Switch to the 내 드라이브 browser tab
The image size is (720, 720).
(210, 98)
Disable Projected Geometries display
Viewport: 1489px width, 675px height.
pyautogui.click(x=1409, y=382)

....................

EXERCISE OBJECTIVE :: Reproduce the material with "Disable" substituted by "Enable", leaving every other line and character unchanged.

RIGHT ANSWER ::
Switch to the 내 드라이브 browser tab
The image size is (720, 720).
(210, 98)
Enable Projected Geometries display
Viewport: 1489px width, 675px height.
pyautogui.click(x=1409, y=382)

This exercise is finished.